Silvana Mangano, Stefano Patrizi, Luchino Visconti,
Claudia Marsani, Burt Lancaster, Elvira Cortese et Helmut Berger
sur le plateau de tournage de Violence et passion
Ph. D.R.
CONVERSATION PIECE de LUCHINO VISCONTI
Tout autre est le rôle que Silvana Mangano interprète dans
Gruppo di famiglia in un interno.
Violence et passion, réalisé par Luchino Visconti en 1974. Luchino Visconti confie à l’actrice le rôle d’une grande bourgeoise insolente et oisive, épouse d’un riche industriel. Exubérante, envahissante et excentrique, la marquise Bianca Brumonti, toujours flanquée de Konrad (Helmut Berger), son impossible et imprévisible amant, de sa fille Lietta (Claudia Marsani) et de son futur gendre Stefano (Stefano Patrizi), entreprend la conquête d’un vieux professeur esthète et misanthrope (admirable Burt Lancaster). Dont elle veut s’approprier un appartement resté libre dans le palais romain du professeur, piazza Campitelli. Cette intrusion tonitruante bouscule la vie solitaire du vieil homme, en conversation exclusive avec les « groupes » humains des tableaux qu’il collectionne et restaure
(Conversation Pieces). Passion qui donne son titre à la version anglaise du film. À bout de résistance et de patience, le professeur cède progressivement du terrain. Peu à peu, la famille Brumonti s’impose dans la vie du vieil homme amoureux de Mozart (« Vorrei spiegarvi, O Dio ») et de Gainsborough, bousculant sans vergogne son âge, ses us et ses valeurs. Lui imposant ses hystéries, ses folies, ses revirements et ses mœurs délurées.
Du jour au lendemain, le palais du professeur devient le théâtre d’un affrontement.

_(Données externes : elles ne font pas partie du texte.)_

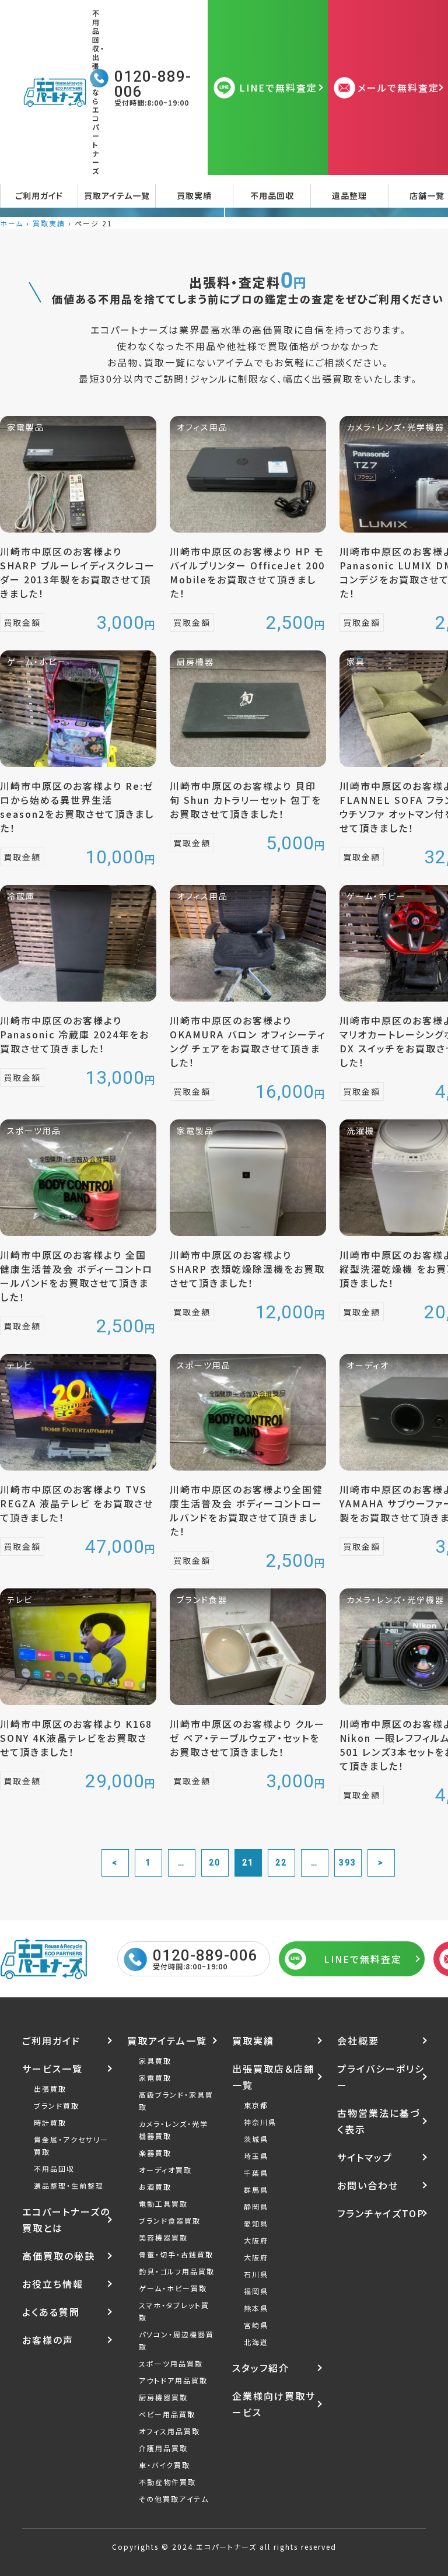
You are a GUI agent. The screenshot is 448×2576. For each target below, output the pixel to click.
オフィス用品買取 (169, 2431)
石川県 (256, 2274)
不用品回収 (272, 195)
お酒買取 (155, 2187)
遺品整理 (349, 195)
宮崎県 (256, 2325)
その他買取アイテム (174, 2499)
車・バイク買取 (164, 2465)
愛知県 (256, 2223)
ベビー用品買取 (167, 2414)
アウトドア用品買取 (173, 2380)
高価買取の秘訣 (58, 2256)
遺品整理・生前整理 (69, 2185)
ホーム (11, 223)
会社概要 (358, 2041)
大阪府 (256, 2240)
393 (347, 1862)
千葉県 (256, 2173)
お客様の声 (48, 2340)
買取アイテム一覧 (117, 195)
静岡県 (256, 2206)
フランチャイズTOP (381, 2213)
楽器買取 (155, 2153)
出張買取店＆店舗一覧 (273, 2077)
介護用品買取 (163, 2448)
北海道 (256, 2342)
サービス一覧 (52, 2069)
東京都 (256, 2105)
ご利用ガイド (39, 195)
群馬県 (256, 2189)
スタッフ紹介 (260, 2368)
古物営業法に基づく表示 (378, 2121)
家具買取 (155, 2061)
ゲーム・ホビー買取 (173, 2288)
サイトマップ (365, 2157)
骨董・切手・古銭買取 (176, 2254)
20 (214, 1862)
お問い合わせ (367, 2185)
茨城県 (256, 2139)
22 (281, 1862)
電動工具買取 (163, 2203)
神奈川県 (260, 2122)
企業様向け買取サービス (274, 2404)
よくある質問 (51, 2312)
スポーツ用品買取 (171, 2363)
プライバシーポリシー (381, 2077)
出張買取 (50, 2089)
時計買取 (50, 2122)
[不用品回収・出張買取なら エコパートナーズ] (56, 92)
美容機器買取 (163, 2237)
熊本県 (256, 2308)
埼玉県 (256, 2156)
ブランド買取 (56, 2105)
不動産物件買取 (167, 2482)
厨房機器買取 (163, 2397)
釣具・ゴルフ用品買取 (177, 2271)
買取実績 (194, 195)
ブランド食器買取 (170, 2220)
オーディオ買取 (165, 2170)
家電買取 (155, 2077)
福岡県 (256, 2291)
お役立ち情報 (52, 2284)
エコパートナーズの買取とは (66, 2219)
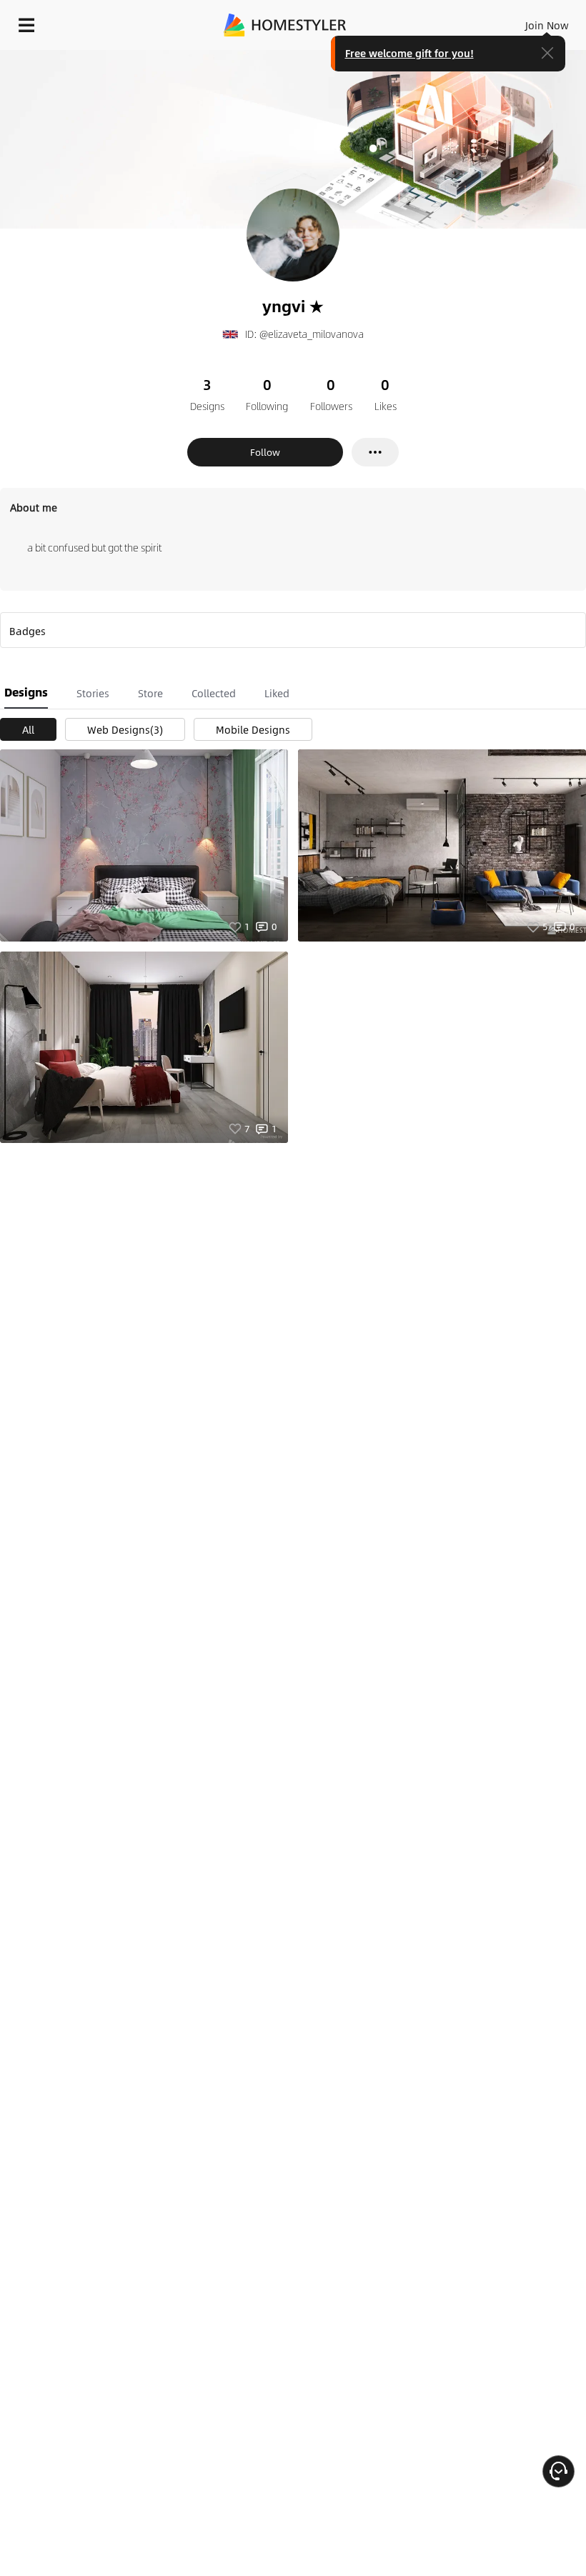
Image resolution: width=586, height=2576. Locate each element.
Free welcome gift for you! (409, 53)
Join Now (547, 25)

Et d’un bouleversement irréversible. Deux civilisations se heurtent de plein front. Le monde clos, feutré et policé du professeur. Monde ancien, essoufflé, au bord de la disparition comme le vieil homme qui l’incarne. Et monde moderne des parvenus, excessif et vulgaire, toujours insatisfait, orchestré par la marquise Brumonti et son gigolo de Konrad. Deux mondes complètement opposés. Que rien en apparence ne pourra jamais rapprocher.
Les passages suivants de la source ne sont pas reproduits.